Calculating TISE for Photoelectric Effect

Consider a scenario in which the Photoelectric Effect is occurring; that is, where photons striking a metal plate are transferring their energy to the atoms in the plate and exciting and ejecting the electrons at the surface out of their orbits. The ease of such is determined by the material and the presence of any inhibiting factors on the surface of the metal, generally described as the Work Function.

However, there is also a chance that these photons tunnel through the material instead, due to the nature of quantum mechanics. This may be able to be exploited to increase photoemission rate and/or allow for lower-energy emission. This document will serve to determine if such an exploitation is possible.

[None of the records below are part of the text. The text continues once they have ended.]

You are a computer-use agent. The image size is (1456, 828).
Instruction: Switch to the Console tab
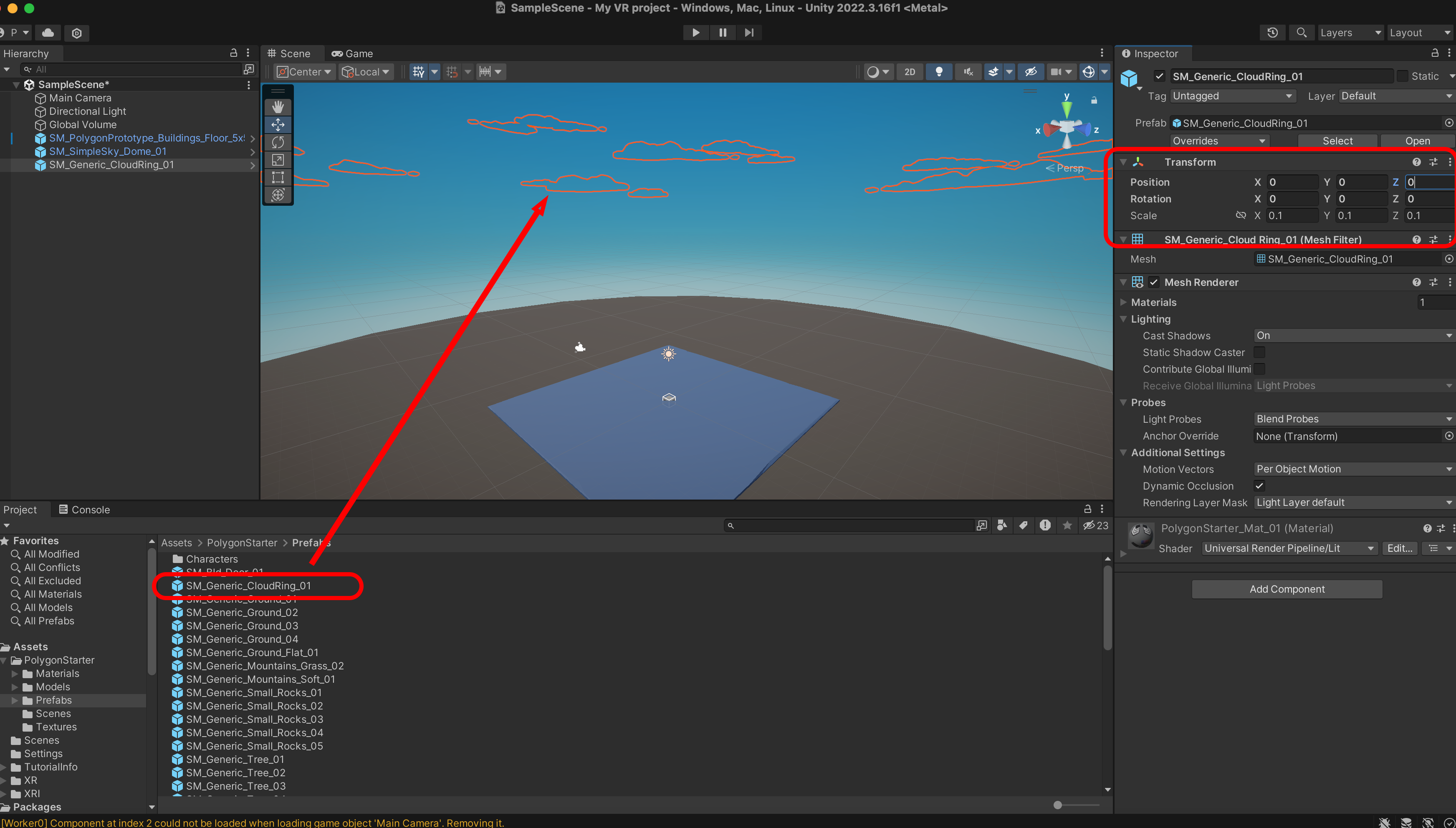pyautogui.click(x=84, y=510)
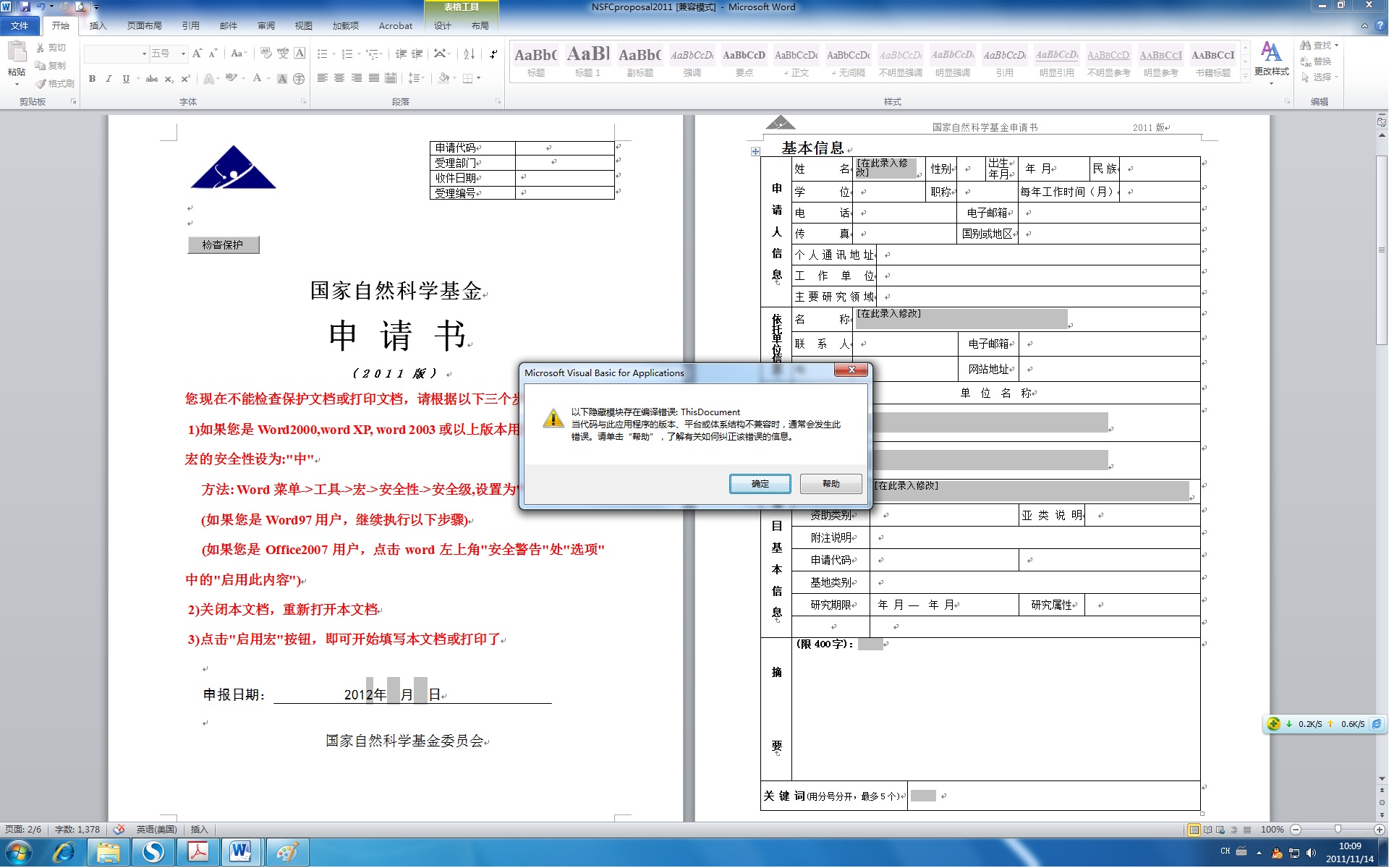Click the format painter brush icon
This screenshot has width=1389, height=868.
41,84
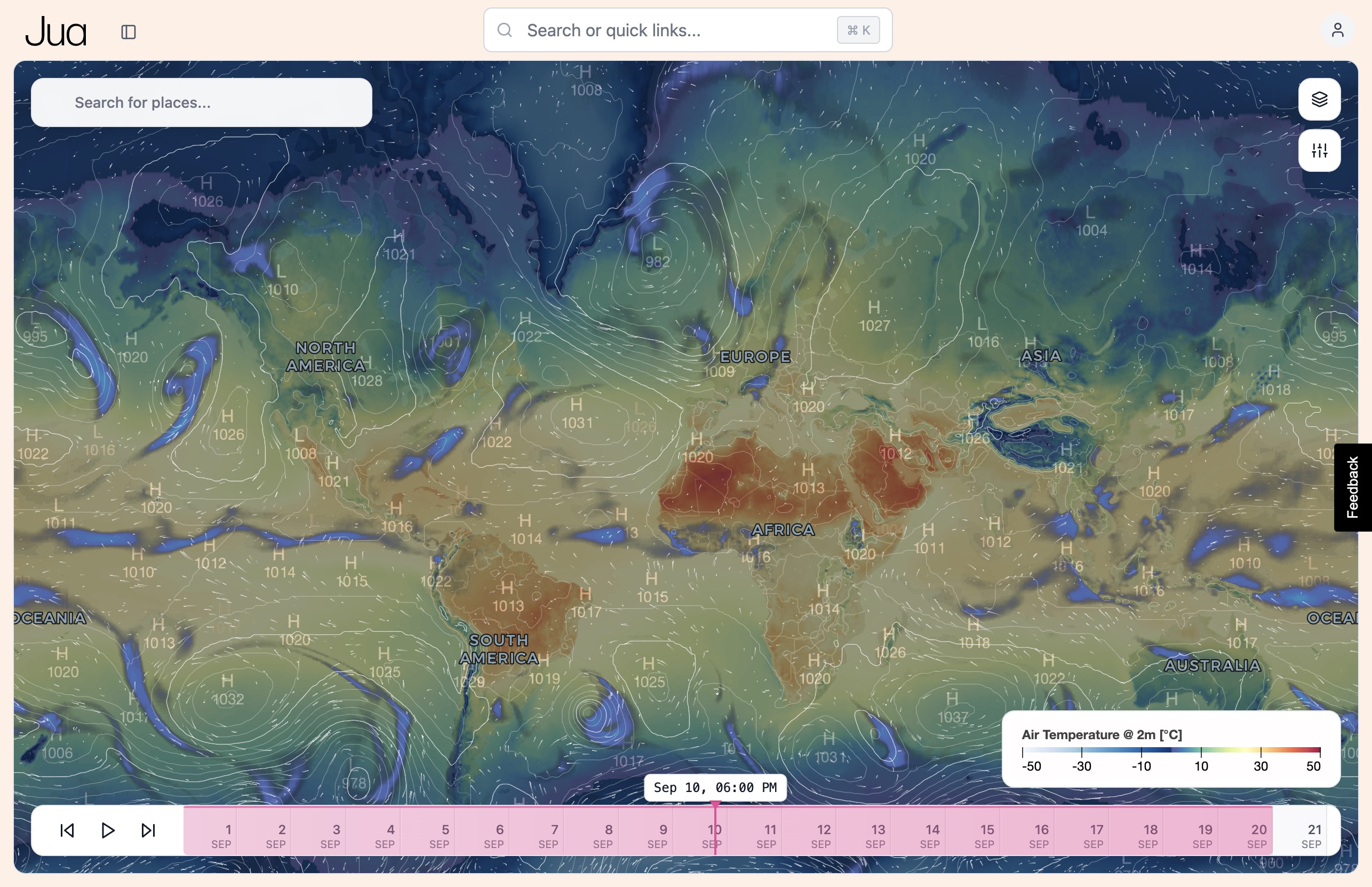Click the Sep 10, 06:00 PM time indicator
This screenshot has height=887, width=1372.
[715, 787]
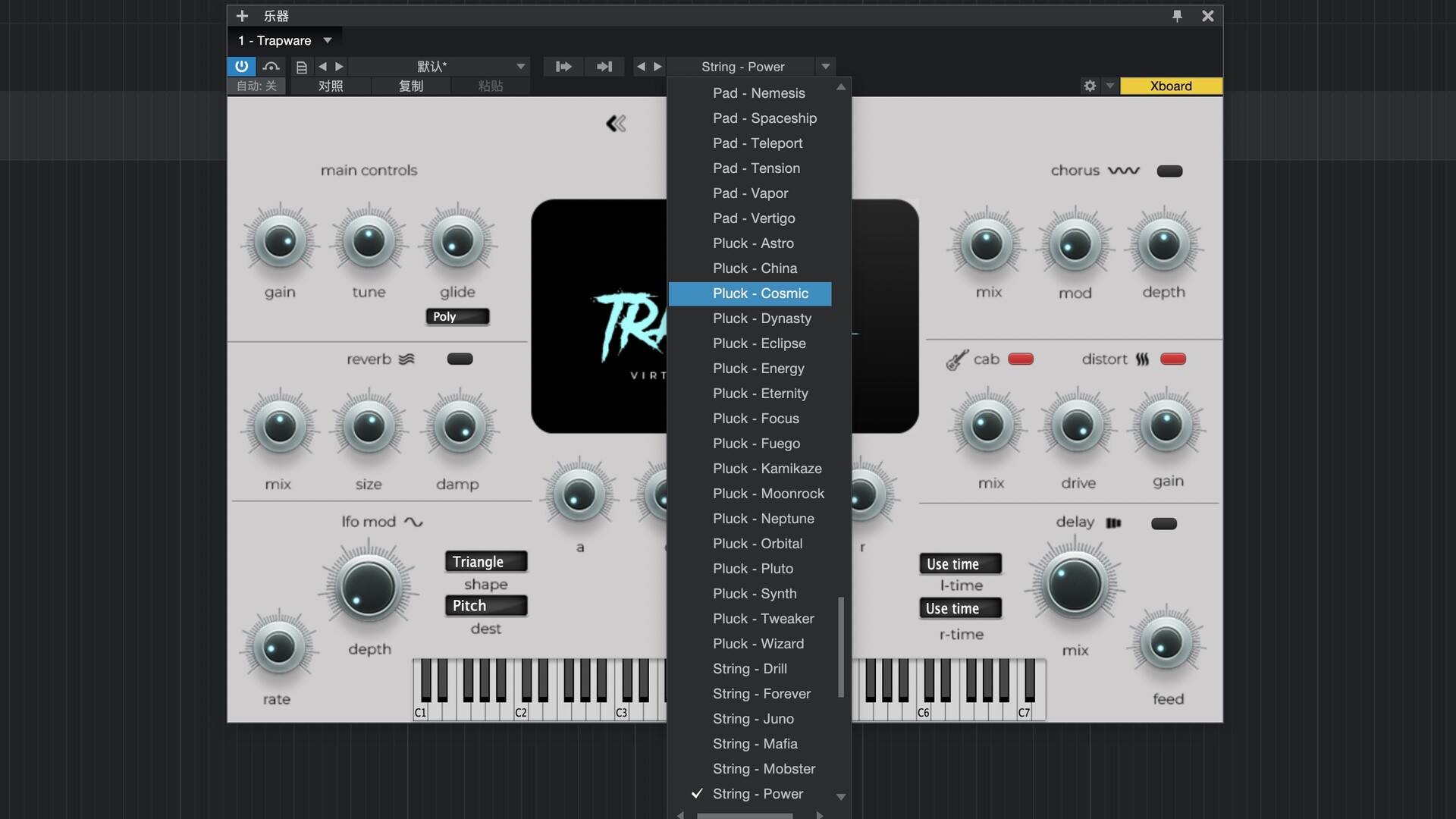
Task: Disable the distort red toggle
Action: click(x=1172, y=359)
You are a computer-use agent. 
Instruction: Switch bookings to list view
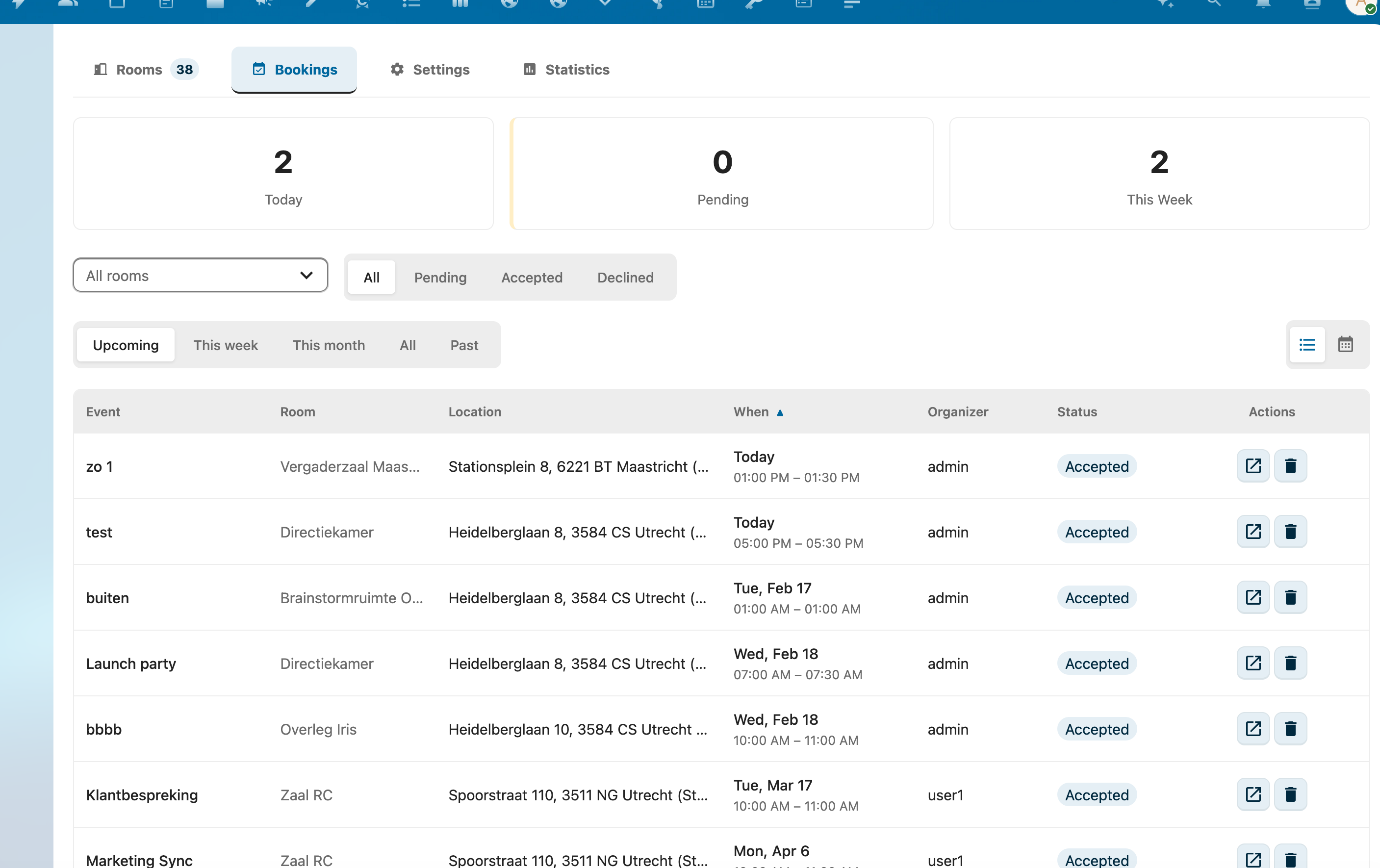click(1307, 344)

The work function of zinc is typically 3.74 eV. The energy of photons in the visible spectrum are uniformly less than this, ranging from 3.26 eV (violet) to 1.66 eV (red). So, if we take the work function to be the potential barrier in the TISE, we can solve it and see what the solutions would allow for.

Our TISE, in one dimension (the dimension the photons are traveling in a line through), looks like:

$$\frac{{\hslash }^2}{2m}\frac{{\partial }^2\Psi }{\partial x^2}+(W-E)\Psi =0$$

while in the barrier. By solving the differential equation, we get solutions that look like $A{e}^{ikx}+B{e}^{-ikx}$ in one dimension (where $k=\sqrt{\frac{2m}{{\hslash }^2}(W-E)}$).

Outside the barrier, the solutions are the same, just with a $k_0$ value of $\sqrt{\frac{2m}{{\hslash }^2}(E)}$. This means the values of $A$ and $B$ are the most important for viability. This means defining the Transmission and Reflection coefficient will tell us how likely a given photon is to tunnel.

We have three states for the photon; it’s behavior before, in, and after the potential barrier, each with distinctvalues for their $A$ and $B$. We’ll identify the in-barrier constants by $C$ and $D$, and the after-barrier constants as $F$ and $G$. By solving a significant systems of equations with the boundary conditions[1], we can put $A$ in terms of $F$, giving a relation of

$$T=|\frac{F}{A}{|}^2=\frac{1}{1+\frac{{\sinh }^{2}ka}{4\frac{E}{W}(1-\frac{E}{W})}}.$$

The Reflection coefficient is $1-T$, also equal to $\frac{1}{4}(\frac{k^2+k_0^2}{k\ast k_0}{)}^2{\sinh }^{2}ka\ast T$

This doesn’t by itself tell us much. However, we can make a few simplifications. This derivation assumed the potential barrier the metal would pose would be $W$, the work function. In reality, the potential barrier the metal sheet poses is much higher than that, very much dependent on the width, making the energy of the photons negligible in comparison. This makes $k$ much larger than $k_0$, and ends up with the Transmission coefficient being a miniscule value. So, tunneling impacts are virtually nonexistant in a Photoelectric Effect-dependent scenario.